Copy out every item below line for line, changing nothing.
-- Rows start --
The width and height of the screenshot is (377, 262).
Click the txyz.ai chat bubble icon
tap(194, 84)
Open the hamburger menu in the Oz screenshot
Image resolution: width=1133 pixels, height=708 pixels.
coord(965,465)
-- Rows end --
** Worked answer **
The width and height of the screenshot is (377, 262).
Click the txyz.ai chat bubble icon
tap(194, 84)
Open the hamburger menu in the Oz screenshot
Image resolution: width=1133 pixels, height=708 pixels.
coord(965,465)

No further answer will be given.